You can have push-pull, see p3 here: https://www.princeton.edu/~mae412/HANDO ... s/6522.pdf
It's just that most of it is open-drain with an NMOS transistor as pull up.

[Mike]

mmmh doesnt "NMOS" imply "open-collector"?

The answer is a big NO.

First of all, you'd only have open-collector with TTLs, with their BJTs, where in the output stage their switch-to-ground transistor does not have its collector connected to an internal pull-up - hence open-collector.

The equivalent in NMOS logic is open-drain.
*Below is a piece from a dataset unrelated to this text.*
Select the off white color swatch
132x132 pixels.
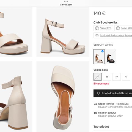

Here, in the output stage their switch-to-ground FET does not have its drain connected to an internal pull-up - hence open-drain.

In both cases you need an external pull-up resistor to get a defined high level when the output stage does not switch to ground.

Multiple open-collector or open-drain outputs may drive a single signal as wired-AND, and the current is in any case limited by the single pull-up resister that is used. For an example, this is exactly the bus configuration in charge with the CBM serial bus data and clock lines (and the TTL 7406 bus drivers used there are exactly that: open-collector).

[groepaz]

Ah i see. Thanks. Again what learned (as we say in good old germany)

[JonBrawn]

Most of the I/O of the VIC is tri-state and bidirectional. Tri-state can be implemented using a chain of four FETs. How is tristate managed in NMOS?